[DATASET EXCERPTS — start]
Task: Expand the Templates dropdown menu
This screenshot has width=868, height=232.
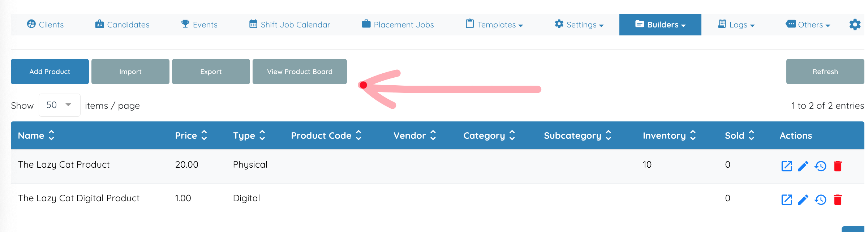Action: coord(494,25)
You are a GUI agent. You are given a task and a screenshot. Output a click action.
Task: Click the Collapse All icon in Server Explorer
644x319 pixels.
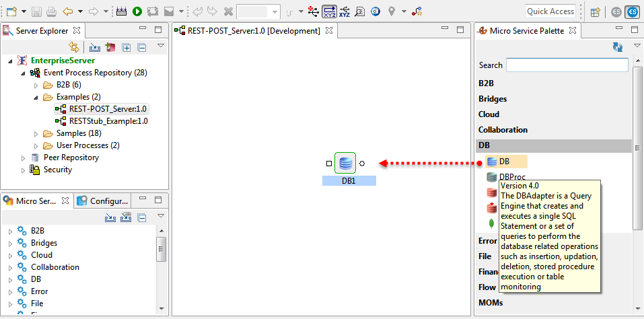[141, 47]
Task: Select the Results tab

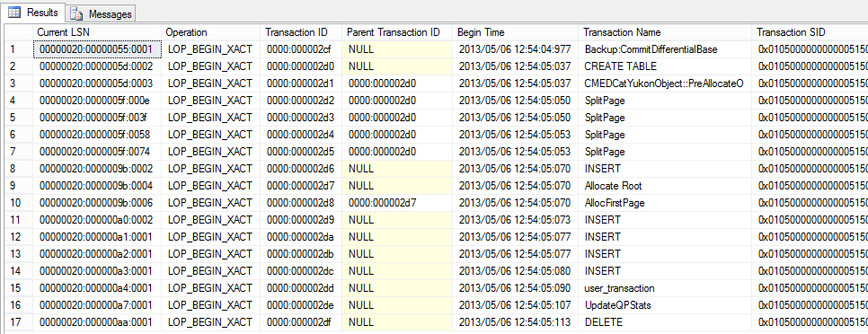Action: (x=33, y=13)
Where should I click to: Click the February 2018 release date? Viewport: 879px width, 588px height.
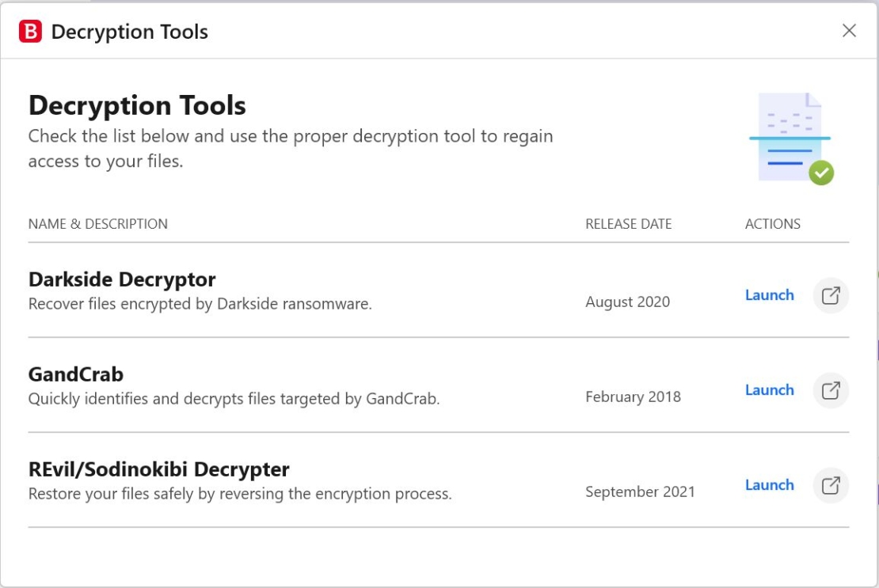click(633, 396)
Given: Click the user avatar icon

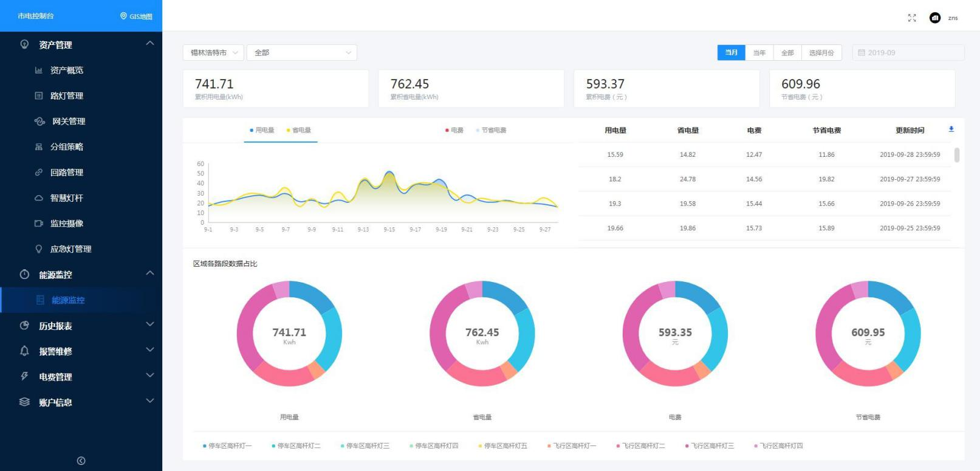Looking at the screenshot, I should [934, 18].
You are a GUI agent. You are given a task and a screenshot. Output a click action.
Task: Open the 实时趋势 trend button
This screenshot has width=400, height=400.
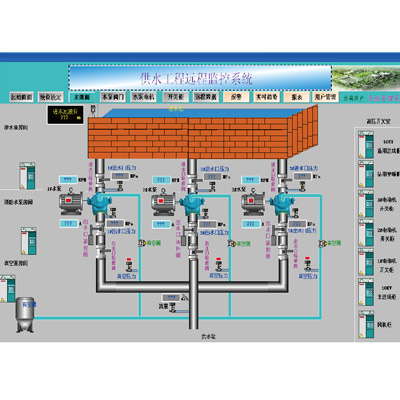(x=267, y=97)
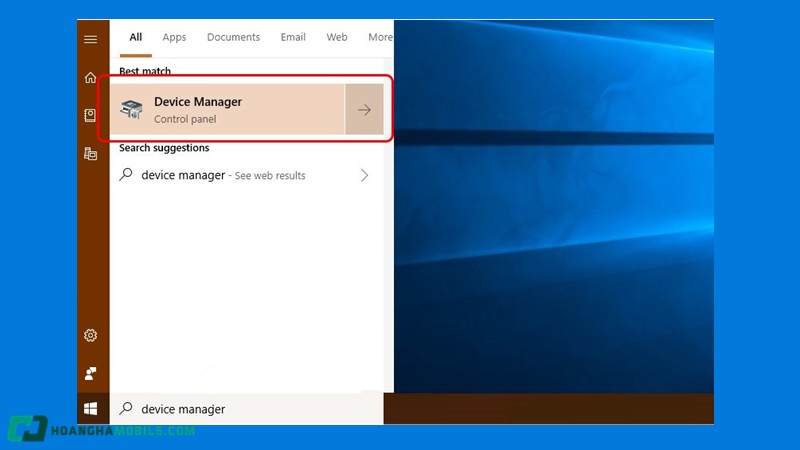Select the Web filter tab
The image size is (800, 450).
point(337,37)
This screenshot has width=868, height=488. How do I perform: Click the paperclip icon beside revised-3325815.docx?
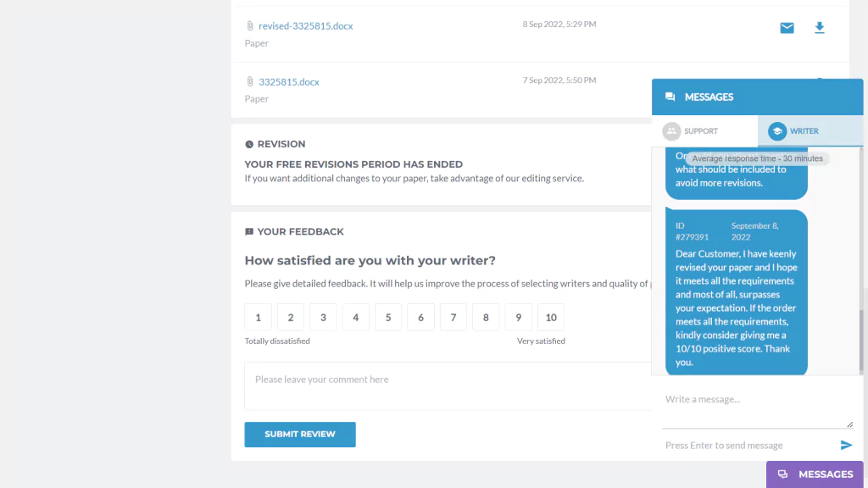[x=250, y=25]
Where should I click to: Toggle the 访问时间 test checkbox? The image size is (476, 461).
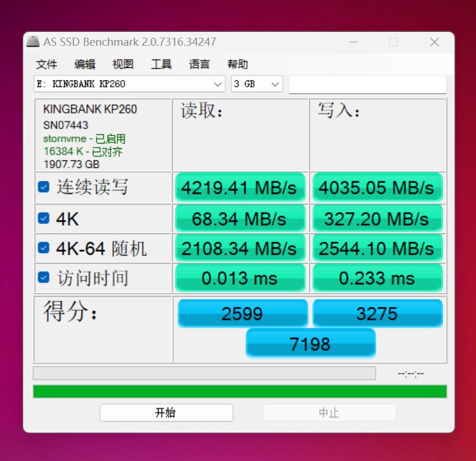pos(43,277)
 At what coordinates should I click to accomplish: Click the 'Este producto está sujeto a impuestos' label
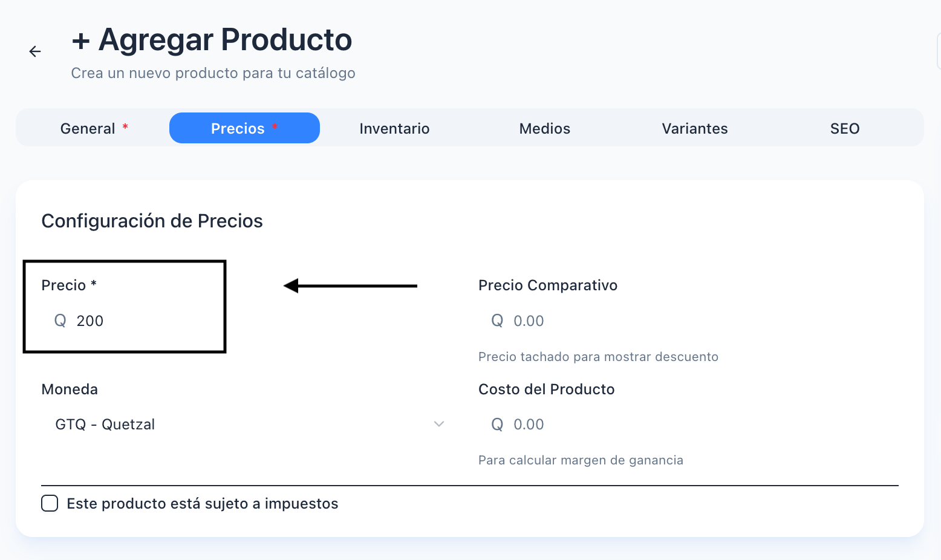pyautogui.click(x=202, y=504)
[DATASET EXCERPTS — finish]
Write out each entry again exactly, and skip the pictures.

Task: Expand the Templates dropdown menu
This screenshot has width=868, height=232.
Action: coord(494,25)
You are a GUI agent. You are given a task and a screenshot. Output a click action.
Task: Click the Collapse All icon in Server Explorer
644x319 pixels.
[141, 47]
Task: Select the Results tab

Action: (x=33, y=13)
Where should I click to: Click the February 2018 release date? Viewport: 879px width, 588px height.
click(633, 396)
Given: Click the user avatar icon

Looking at the screenshot, I should [934, 18].
You are a GUI agent. You are given a task and a screenshot. Output a click action.
Task: Open the 实时趋势 trend button
This screenshot has width=400, height=400.
(x=267, y=97)
Select the Web filter tab
The image size is (800, 450).
point(337,37)
This screenshot has width=868, height=488. How do I perform: Click the paperclip icon beside revised-3325815.docx?
[x=250, y=25]
Where should I click to: Toggle the 访问时间 test checkbox? The image size is (476, 461).
pos(43,277)
 At what coordinates should I click to accomplish: Click the 'Este producto está sujeto a impuestos' label
pyautogui.click(x=202, y=504)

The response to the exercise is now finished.